Document extract »
* Start *

Parliamentary sovereignty - Consolidation MCQs Flashcards
In order to prepare for future national health emergencies, the Secretary of State for Health and Social Care (SoS) has sponsored (fictitious) legislation through Parliament. Section 17 of this Act allows the SoS and civil servants in his department unimpeded and immediate access to every citizen’s NHS records. (For your information: this legislation is incompatible with Article 8 of the European Convention on Human Rights.)
Your client does not want the SoS to have unimpeded access to her health records, and she instructs you to challenge the exercise by the SoS of his powers under s.17.
Which one of the following statements best describes the likely approach the court will take using its powers under the Human Rights Act (‘HRA’)?
If s.17 is found to be incompatible with Article 8, a declaration to that effect will be made by the court. This would compel the SoS to change the law to remove the incompatibility with Article 8.
As s.7 is incompatible with Article 8, a declaration to that effect will immediately be made by the court. This would need to be responded to by the SoS, but it would not compel the government to seek a change in the law.

* End *

Requests »
a) In the parliamentary sovereignty flashcards, what does Section 17 of the fictitious Act allow?
b) Continue the parliamentary sovereignty flashcard text from its last sentence onward.

Material provided »
* Start *

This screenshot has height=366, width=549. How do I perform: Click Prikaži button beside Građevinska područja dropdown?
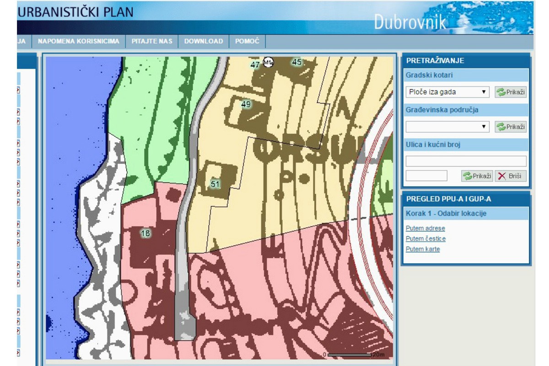(511, 127)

* End *

Final answers »
a) It allows the Secretary of State for Health and Social Care and civil servants in his department unimpeded and immediate access to every citizen's NHS records.

b)
Under s.3 of the HRA the court must read in the words it considers necessary to make s.17 compatible with Article 8.
Under s.3 of the HRA the court will first consider if it can interpret s.17 in a way that makes it compatible with Article 8. If the court does not consider it is possible to do so, it may make a declaration of incompatibility in relation to s.17. This would need to be responded to by the SoS, but it would not compel the government to seek a change in the law.
Under s.3 of the HRA, the court will first consider if it can interpret s.17 in a way that makes it compatible with Article 8. If the court does not consider this is possible, it may make a declaration of incompatibility in relation to s.17. This would compel the SoS to change the law in order to remove the incompatibility with Article 8.
Under s.3 of the HRA the court will first consider if it can interpret s.17 in a way that makes it compatible with Article 8. If the court does not consider it is possible to do so, it may make a declaration of incompatibility in relation to s.17. This would need to be responded to by the SoS, but it would not compel the government to seek a change in the law.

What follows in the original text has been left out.